The amazing life of the Japanese Cicada, Ezo-Haru-Zemi (Terpnosia nigricosta), or at least one of the Japanese Cicada species.
Japanese Cicada - Ezo Haru-Zemi
Sometimes in life during some extremely lucky or by chance occasions we can see things that really do stretch the imagination. For me those things are what make life all the more worth living, these special events could be something so simple, such as a fresh spring flower coming into bloom after a period of winter dormancy, fresh green leaves returning to leafless trees in the according season displaying in a riot of green hues a magnificent showcase of colour. When the mountainsides in this part of Japan (Togakushi) become covered in a canopy of colour during spring the Japanese say "the mountain is smiling" and who could argue, it certainly seems like the mountain is happy about something the way it clothes itself in such fanciful colours.

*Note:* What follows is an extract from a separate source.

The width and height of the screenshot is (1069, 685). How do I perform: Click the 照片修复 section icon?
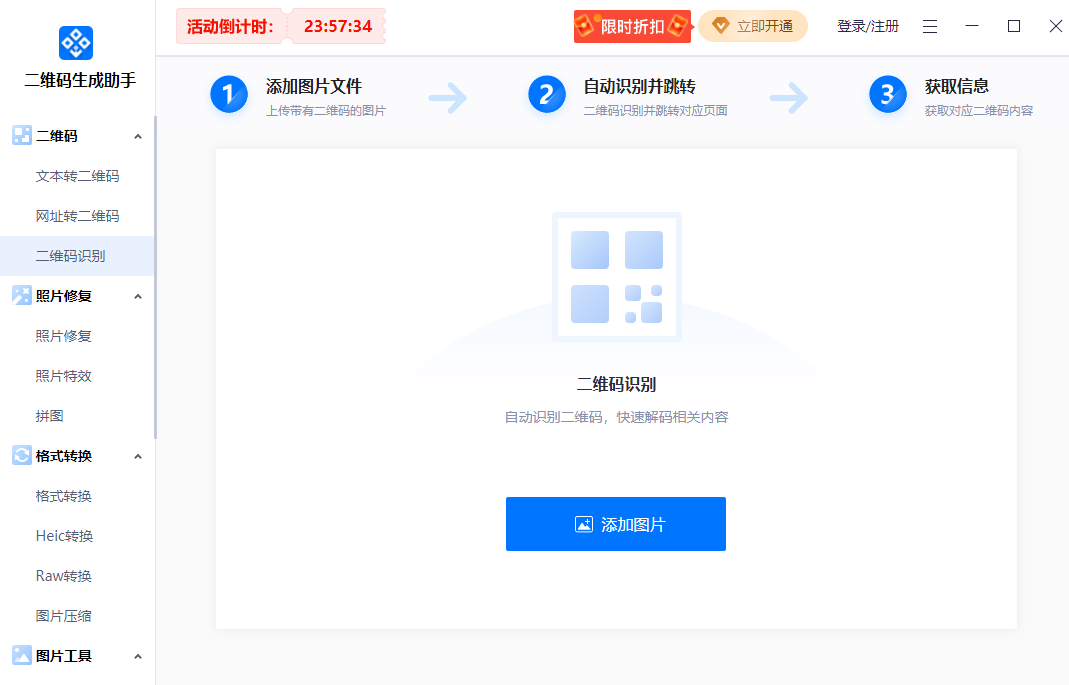(x=20, y=295)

But aside from that lets get back to this moment of 'witnessing creation' as it were.
The Cidada Nymph
What has really made me marvel at the wonder of life is being lucky enough to observe the metamorphosis of a Cicada, a truly life changing experience (for the Cicada). At this time of year there are many venturing forth into the big wide world and leaving behind their subterranean stage of life. I managed to create some Timelapse Photography by taking a couple of hundred shots over an hour capturing the Cicada nymphal instar clinging to the bark of a tree as it molted. (See Video Below) I got as far as the reclined stage when failing light prevented me from going any further. They come out just before sunset and the whole transformation takes about 4 hours. Once the creature has almost shed its skin there is a period of stasis whilst the wings form which eventually give the strength for the final push out of the old shell.

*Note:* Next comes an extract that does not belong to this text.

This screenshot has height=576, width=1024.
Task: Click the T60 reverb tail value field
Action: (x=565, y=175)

Old Cicada Husks Shed After A Molt
There are roughly 2,500 species of Cicada around the world living in temperate to tropical climates. Ever wondered what that high pitched clicking is in tropical climes? Well that's the Cicada song. And they're a noisy bunch when they get going but I guess they would be as that's their mating call and they only have a couple of weeks to mate before they pass over to the other side after anything from 5 to 17 years living underground! The Cicada that has the 17 year lifecycle is the North American Magicicada.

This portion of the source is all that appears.